Tabasco Habanero Sauce was introduced on a limited basis in late 1995, with mass distribution commencing the following year.
The new product registers 7,000-8,000 Scoville heat units, contrasted with the traditional Tabasco Sauce’s reading of 2,500-5,000 SHU.
It’s hotter than the original, but not scalding. The McIlhenny rendition of an habanero sauce, buffered as it is with fruit extracts, is mild in relation to straight-from-Hell versions marketed by others.
“Blair’s 6 A.M.” is billed as “The world’s hottest sauce!” A small bottle contains 16 million Scoville units. An advertisement on the Internet reads: “Okay, so it’s not really a sauce, it’s an extract, a food additive only, but who would want to put this kind of heat in their food?”
This “limited edition” shock-value product, admitted by its maker to lack utility, sells for $179.95 per potion.
The brands are so numerous that Farmer’s Market has a small store featuring nothing but hot sauces. Labels feature depictions of devils, explosions, skulls and crossbones, and so on.
There’s one sauce with the brand name “Pain and Suffering,” its label bearing the cartoon likeness of a woman scantily clad in leather, wielding a whip.
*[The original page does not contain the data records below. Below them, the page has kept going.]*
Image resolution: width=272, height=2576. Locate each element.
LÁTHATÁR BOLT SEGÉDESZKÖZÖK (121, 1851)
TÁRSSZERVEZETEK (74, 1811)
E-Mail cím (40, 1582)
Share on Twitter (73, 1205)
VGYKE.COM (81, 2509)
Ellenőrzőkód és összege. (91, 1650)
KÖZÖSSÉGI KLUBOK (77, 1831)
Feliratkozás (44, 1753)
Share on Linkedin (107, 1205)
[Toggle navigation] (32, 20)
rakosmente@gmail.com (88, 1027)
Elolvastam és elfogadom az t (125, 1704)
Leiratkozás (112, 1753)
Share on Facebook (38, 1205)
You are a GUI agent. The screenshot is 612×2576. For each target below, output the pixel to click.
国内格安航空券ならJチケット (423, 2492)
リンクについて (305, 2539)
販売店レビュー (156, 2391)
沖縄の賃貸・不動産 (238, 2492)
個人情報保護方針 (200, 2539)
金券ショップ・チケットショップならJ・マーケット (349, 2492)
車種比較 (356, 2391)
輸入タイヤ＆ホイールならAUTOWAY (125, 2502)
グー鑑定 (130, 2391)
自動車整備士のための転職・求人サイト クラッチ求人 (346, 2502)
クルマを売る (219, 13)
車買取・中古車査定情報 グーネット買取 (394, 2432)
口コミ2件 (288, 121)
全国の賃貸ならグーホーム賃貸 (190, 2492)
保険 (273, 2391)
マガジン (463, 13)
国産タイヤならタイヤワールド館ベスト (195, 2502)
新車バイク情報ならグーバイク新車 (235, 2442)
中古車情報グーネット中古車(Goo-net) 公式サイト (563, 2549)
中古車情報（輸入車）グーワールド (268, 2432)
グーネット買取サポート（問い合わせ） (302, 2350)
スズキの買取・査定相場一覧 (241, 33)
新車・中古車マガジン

The slogan is “It hurts so bad.” Labels and brand names get more (much more) risqué from there.
The McIlhenny Company thus bowed to consumers’ craving for hotter sauces without going to an extreme and without getting bizarre.
At the same time that McIlhenny Company’s habanero sauce was unveiled, its garlic-flavored variety (1,200-1,800 SHU) debuted. A mild, green jalapeño sauce had been launched in 1994 (600-1,200 SHU).
In 2002, McIlhenny added to its line of products a sauce made from smoked and dried chipotle peppers (1,500-2,500 SHU). Milder and thicker than a hot sauce, but hotter than a steak sauce, it’s splashed onto food rather than being administered in drops.